Recently I was walking in a shopping mall in Johannesburg, South Africa. Because we had several hours before going to the airport for our 16-hour flight home, the group I was with wanted to do some last-minute shopping before boarding.
Wandering the halls and looking at the stores with their goods, I saw a bold sign ahead reading, "Salvation!" Nearing the store, I was taken aback by the fact that the sign really read, "Salvation Ink," a tattoo parlor.
Around the corners and down the halls, I came upon a Christian bookstore. As I stepped inside, the accoutrements of global Christianity smiled at me from the covers of books, CDs, and posters. A friendly voice asked if I needed any assistance, to which I responded that I was simply looking.
Nearby, the name "Stan Toler" was emblazoned on a book jacket. Knowing that this was one of our general superintendents made me realize that while home was still 21 hours away, at least in this place, my church was very much nearby.

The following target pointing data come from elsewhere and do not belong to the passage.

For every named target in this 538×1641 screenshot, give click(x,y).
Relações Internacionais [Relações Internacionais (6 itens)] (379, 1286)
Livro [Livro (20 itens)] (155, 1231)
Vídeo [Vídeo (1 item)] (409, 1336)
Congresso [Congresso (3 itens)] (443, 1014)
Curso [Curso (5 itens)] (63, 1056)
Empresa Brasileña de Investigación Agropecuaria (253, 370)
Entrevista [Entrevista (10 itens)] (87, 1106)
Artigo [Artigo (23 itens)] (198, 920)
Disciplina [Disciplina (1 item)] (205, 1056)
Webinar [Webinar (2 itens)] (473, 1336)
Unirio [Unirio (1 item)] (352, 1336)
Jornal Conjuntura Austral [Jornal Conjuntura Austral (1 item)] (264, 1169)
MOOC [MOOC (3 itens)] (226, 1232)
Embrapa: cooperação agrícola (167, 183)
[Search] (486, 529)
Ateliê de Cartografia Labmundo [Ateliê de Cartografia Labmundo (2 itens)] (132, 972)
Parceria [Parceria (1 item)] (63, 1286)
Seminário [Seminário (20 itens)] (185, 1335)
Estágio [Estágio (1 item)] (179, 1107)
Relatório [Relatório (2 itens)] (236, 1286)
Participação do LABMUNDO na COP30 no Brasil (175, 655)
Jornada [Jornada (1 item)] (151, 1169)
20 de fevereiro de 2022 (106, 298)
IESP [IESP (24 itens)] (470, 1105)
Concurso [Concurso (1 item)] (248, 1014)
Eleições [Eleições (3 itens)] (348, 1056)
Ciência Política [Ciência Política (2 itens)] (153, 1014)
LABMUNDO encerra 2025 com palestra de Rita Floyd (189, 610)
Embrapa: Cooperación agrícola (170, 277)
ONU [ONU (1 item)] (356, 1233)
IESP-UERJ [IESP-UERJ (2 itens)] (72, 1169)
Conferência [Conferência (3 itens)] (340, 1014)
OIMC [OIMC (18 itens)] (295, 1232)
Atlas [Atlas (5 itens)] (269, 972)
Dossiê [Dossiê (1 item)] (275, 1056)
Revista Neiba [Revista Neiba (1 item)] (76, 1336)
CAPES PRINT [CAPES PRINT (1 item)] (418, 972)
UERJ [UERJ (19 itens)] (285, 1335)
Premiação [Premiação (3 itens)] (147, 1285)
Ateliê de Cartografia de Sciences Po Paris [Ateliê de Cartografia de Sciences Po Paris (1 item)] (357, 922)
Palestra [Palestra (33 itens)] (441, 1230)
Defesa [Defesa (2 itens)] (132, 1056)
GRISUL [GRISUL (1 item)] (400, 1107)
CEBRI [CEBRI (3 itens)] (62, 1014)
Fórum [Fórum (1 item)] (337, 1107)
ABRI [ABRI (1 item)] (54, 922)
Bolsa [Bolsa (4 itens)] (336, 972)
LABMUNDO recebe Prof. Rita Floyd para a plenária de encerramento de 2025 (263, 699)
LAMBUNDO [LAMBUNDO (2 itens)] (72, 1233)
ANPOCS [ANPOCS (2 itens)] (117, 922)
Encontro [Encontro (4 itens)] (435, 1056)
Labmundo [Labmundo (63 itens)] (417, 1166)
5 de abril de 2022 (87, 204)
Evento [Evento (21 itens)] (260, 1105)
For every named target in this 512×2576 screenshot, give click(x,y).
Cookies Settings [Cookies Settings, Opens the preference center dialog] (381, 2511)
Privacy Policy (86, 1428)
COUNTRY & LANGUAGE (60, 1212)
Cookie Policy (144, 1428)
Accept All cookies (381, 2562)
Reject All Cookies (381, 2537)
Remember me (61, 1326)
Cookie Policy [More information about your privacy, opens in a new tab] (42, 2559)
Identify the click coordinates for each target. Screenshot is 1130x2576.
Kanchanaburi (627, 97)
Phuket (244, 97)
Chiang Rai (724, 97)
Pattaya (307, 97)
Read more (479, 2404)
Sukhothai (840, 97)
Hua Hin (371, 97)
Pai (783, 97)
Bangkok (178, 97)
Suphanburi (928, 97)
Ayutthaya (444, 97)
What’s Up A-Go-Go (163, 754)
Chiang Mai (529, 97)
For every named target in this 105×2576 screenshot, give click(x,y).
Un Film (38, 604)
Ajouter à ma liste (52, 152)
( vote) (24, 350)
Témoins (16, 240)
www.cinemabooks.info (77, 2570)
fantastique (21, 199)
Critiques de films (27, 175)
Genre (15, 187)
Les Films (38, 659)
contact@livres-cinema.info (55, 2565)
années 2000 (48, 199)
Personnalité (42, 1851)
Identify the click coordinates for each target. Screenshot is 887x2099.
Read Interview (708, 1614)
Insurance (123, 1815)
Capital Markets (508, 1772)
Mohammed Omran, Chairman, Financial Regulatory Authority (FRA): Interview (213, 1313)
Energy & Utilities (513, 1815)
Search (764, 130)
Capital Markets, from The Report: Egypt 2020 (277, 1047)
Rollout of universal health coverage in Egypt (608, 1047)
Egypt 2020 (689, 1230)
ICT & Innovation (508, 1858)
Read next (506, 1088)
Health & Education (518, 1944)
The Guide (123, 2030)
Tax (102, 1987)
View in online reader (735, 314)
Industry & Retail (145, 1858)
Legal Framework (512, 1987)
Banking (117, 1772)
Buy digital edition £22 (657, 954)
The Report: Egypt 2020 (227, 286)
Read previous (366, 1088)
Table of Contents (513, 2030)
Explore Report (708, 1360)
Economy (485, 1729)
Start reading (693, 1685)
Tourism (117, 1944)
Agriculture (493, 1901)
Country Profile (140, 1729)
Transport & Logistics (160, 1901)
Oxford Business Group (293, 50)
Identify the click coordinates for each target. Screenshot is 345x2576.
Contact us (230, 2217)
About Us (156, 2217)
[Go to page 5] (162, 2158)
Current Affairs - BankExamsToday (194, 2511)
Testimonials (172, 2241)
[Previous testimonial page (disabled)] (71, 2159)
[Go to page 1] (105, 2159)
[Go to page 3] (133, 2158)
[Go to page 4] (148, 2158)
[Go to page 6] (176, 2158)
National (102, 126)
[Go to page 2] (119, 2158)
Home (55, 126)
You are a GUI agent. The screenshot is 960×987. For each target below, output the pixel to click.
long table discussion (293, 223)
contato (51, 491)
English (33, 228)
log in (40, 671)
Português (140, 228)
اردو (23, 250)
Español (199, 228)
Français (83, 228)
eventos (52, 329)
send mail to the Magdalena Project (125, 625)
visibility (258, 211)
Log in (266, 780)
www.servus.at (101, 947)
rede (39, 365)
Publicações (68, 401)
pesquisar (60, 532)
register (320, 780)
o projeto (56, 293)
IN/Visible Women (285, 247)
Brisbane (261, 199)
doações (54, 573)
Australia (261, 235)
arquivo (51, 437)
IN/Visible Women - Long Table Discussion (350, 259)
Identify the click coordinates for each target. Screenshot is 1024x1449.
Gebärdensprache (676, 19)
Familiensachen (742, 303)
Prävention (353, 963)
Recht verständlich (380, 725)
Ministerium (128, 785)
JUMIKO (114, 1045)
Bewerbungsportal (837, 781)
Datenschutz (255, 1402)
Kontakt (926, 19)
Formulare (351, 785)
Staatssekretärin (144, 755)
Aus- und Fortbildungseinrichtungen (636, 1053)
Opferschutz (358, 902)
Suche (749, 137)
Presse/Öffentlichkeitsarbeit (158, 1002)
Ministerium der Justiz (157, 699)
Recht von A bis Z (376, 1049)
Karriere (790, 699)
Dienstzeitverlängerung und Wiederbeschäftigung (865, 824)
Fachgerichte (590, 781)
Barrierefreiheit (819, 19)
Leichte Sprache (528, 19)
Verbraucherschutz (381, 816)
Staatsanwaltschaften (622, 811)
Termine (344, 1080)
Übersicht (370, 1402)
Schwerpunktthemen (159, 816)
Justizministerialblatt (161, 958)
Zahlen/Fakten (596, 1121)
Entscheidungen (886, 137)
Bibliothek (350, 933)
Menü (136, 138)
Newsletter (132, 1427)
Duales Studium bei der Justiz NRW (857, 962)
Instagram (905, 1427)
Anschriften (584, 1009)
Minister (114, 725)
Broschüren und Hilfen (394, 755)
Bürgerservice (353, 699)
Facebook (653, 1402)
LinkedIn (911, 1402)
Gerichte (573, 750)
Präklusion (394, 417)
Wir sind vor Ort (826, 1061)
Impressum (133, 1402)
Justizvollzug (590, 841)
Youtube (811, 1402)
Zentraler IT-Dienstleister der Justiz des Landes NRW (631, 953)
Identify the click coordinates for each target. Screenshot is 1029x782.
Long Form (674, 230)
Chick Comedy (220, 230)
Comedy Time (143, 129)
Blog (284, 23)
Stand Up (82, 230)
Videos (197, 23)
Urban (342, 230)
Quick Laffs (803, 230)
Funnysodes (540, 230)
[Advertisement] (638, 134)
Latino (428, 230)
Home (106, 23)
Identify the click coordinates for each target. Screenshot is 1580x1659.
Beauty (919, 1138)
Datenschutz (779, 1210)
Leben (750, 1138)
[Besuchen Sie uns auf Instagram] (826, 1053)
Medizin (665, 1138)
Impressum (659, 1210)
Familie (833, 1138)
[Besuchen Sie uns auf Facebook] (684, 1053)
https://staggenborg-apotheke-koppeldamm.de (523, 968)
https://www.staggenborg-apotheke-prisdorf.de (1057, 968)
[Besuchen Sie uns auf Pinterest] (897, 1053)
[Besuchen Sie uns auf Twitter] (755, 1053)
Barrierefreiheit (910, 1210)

That same helpful person asked again if I needed any assistance. Perhaps I was looking too intently at the pages of Toler's writing. I assured her again that I was fine. Then I had an inspirational thought. (Looking at Stan Toler's books will do that to you!)
I asked the young woman this question: "Which churches in Johannesburg seem to be enjoying the favor and blessing of God?" She responded with the names of probably a half dozen or so.
Then I asked her, "If you could sum it up in one sentence, what would you say God is saying to the churches in South Africa?"
Without pause she replied, "That's easy. God is challenging the church to holiness." Assured of my interest, she continued, "The church in South Africa has had a long emphasis on the grace of God without the call to holiness. This has produced too many Christians who are living lives without transformation."
What ensued was an enthusiastic conversation, joined by another store employee, elaborating the fact that young people in South Africa are hearing the call to holiness. They are hearing the call to surrender and transformation.
As I walked out of that store, my mind was struggling to take in what I had heard. Here in this land of contrasts, God is moving in His Church. He is calling His people to holiness-to live out of the transformation that is produced by the power of the Holy Spirit when we surrender everything to the Lordship of Christ.
Later in the darkness of that long flight across the Atlantic, my mind's eye envisioned the splendor of God's holiness. It is sweeping across an ancient land, changing, transforming, and renewing the Church and spilling that message across the boundaries of oceans and continents.